• List of tasks:
1: Translate this sentence from the forum thread about the Bombardier J5 into Spanish: "The body of it does not match the kind a ford engine would have."
2: Reproduce a stretch of the forum thread about the Bombardier J5 word for word. Begin at the words "## BossPlow2010 (Sep" and stop after "the party eh?".
3: Go on with the forum thread about the Bombardier J5 from the point where it stops.

• Text block:
+++
This machine is likely a SW75 equipped with a Chrystler engine. The body of it does not match the kind a ford engine would have.


----------



## NJ Plowman (Dec 10, 2003)

JBC,

This post is over a year old!


----------



## Martin 1978 (Aug 15, 2018)

Hey people I found a listing on ebay for a manual for J5 which should cover a lot of different models according to the lister. If you got to ebay.com and enter Bombardier J5 manual you should get the listing. I ordered one for myself.


----------



## BossPlow2010 (Sep 29, 2010)

Martin 1978 said:


> Hey people I found a listing on ebay for a manual for J5 which should cover a lot of different models according to the lister. If you got to ebay.com and enter Bombardier J5 manual you should get the listing. I ordered one for myself.


Kinda late to the party eh?


----------



## Martin 1978 (Aug 15, 2018)
+++
[Excerpt from a dataset]

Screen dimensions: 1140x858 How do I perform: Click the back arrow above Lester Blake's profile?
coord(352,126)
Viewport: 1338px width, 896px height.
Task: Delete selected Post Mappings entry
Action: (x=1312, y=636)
+++
• Answer list:
1: Su carrocería no corresponde al tipo que tendría con un motor Ford.

2:
## BossPlow2010 (Sep 29, 2010)

Martin 1978 said:


> Hey people I found a listing on ebay for a manual for J5 which should cover a lot of different models according to the lister. If you got to ebay.com and enter Bombardier J5 manual you should get the listing. I ordered one for myself.


Kinda late to the party eh?

3:
Better late then never right?


----------



## Mark Oomkes (Dec 10, 2000)

Martin 1978 said:


> Better late then never right?


I recognize 1 name and I've been here since 2000. Might be too late.


----------



## cwren2472 (Aug 15, 2014)

Martin 1978 said:


> Better late then never right?


Actually, no.


----------



## BossPlow2010 (Sep 29, 2010)

Martin 1978 said:


> Better late then never right?











Never would've been better.


----------



## Mike_PS (Feb 28, 2005)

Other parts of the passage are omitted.